Exercise details
Your response should contain only the lines running from the top of the data below through the line with "zooclub.ru (85, 1145)", both included. Pictures must be omitted.

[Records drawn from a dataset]
•••

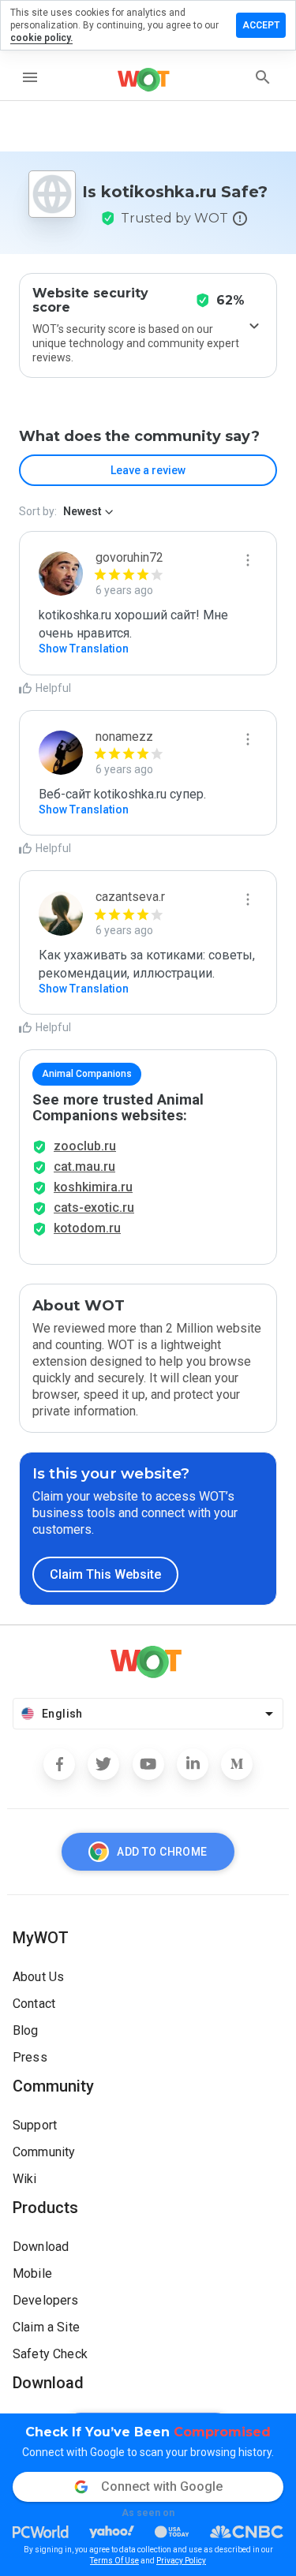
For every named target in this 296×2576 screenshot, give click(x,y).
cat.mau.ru (84, 1166)
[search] (263, 77)
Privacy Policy (181, 2560)
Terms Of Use (114, 2560)
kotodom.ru (87, 1228)
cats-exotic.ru (94, 1207)
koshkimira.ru (93, 1187)
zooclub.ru (85, 1145)
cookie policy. (41, 37)
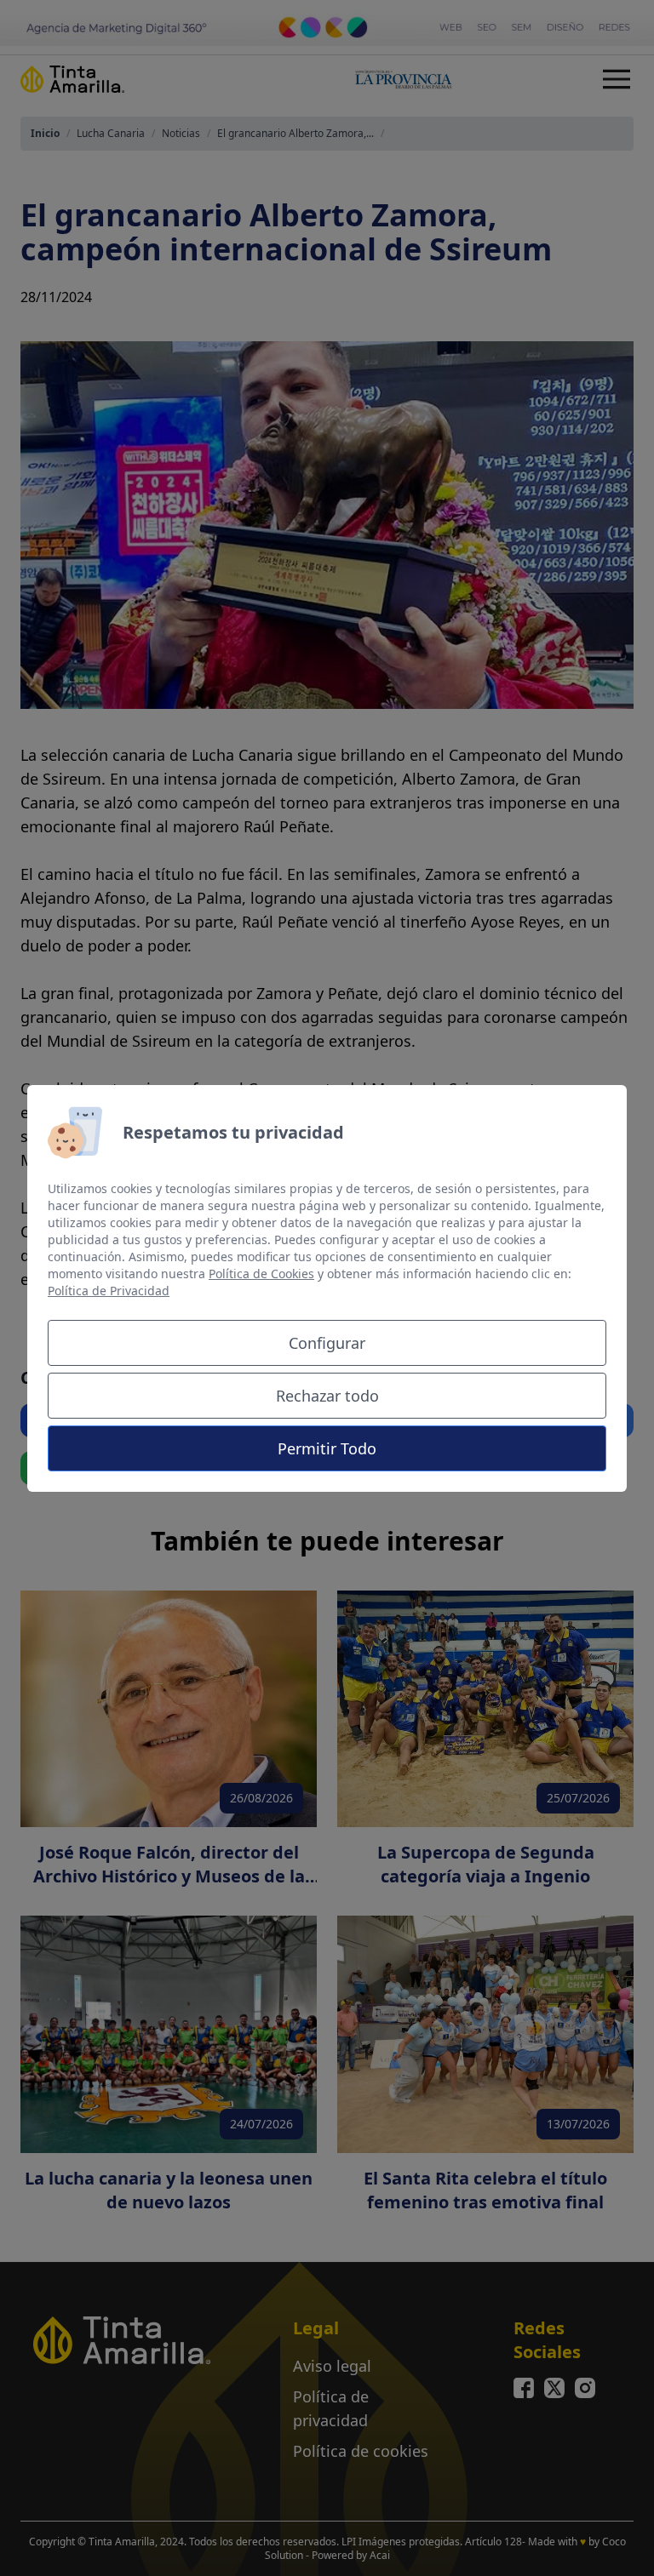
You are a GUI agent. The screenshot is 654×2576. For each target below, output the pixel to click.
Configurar (327, 1343)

•••

Answer to this problem
For every named target in this 296×2576 screenshot, give click(x,y).
cat.mau.ru (84, 1166)
[search] (263, 77)
Privacy Policy (181, 2560)
Terms Of Use (114, 2560)
kotodom.ru (87, 1228)
cats-exotic.ru (94, 1207)
koshkimira.ru (93, 1187)
zooclub.ru (85, 1145)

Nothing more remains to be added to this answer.